(Material for this exercise)
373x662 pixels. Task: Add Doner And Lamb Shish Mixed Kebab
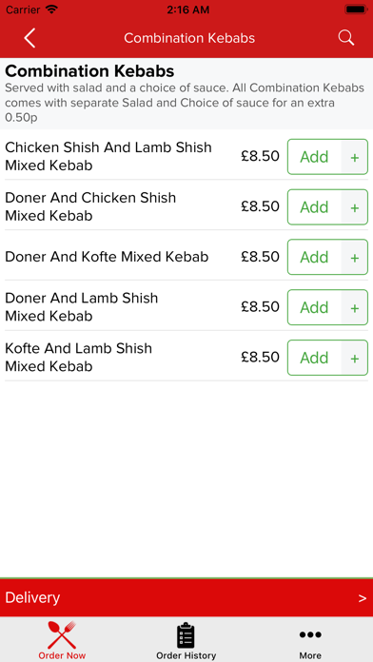coord(314,307)
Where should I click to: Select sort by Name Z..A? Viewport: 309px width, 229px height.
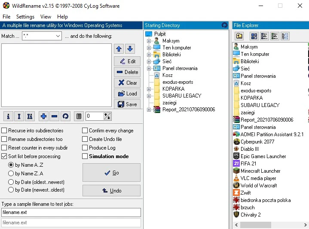[11, 174]
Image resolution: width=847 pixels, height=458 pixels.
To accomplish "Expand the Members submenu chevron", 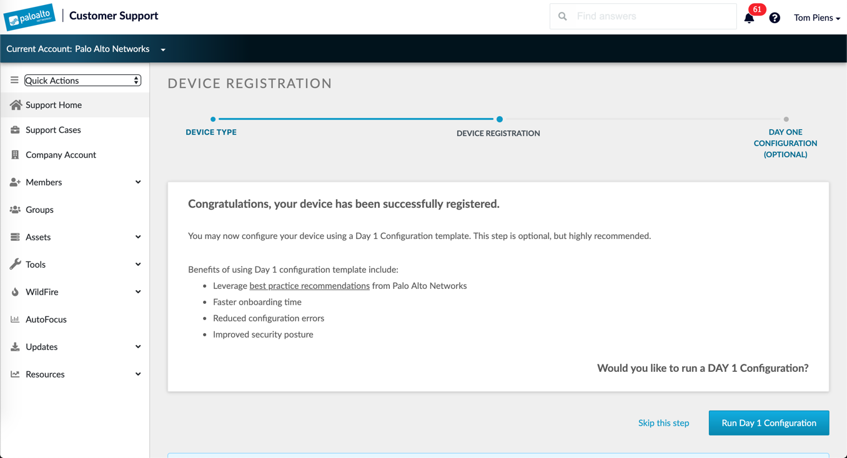I will [x=138, y=182].
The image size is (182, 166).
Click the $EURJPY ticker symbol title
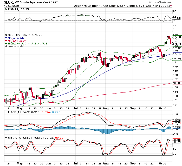(x=12, y=2)
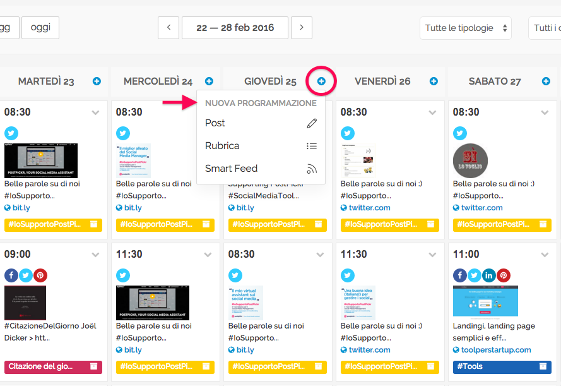Add new schedule on Martedì 23
The image size is (561, 386).
(97, 81)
(End Material for this exercise)
### Exercise description
The answer consists solely of the lines from the one holding "The image size is (182, 166)." through the final line of the records, both ends included, each duplicated exactly. Leave images out.

### Response to the exercise
The image size is (182, 166).
Click the $EURJPY ticker symbol title
(x=12, y=2)
Add new schedule on Martedì 23
The image size is (561, 386).
(97, 81)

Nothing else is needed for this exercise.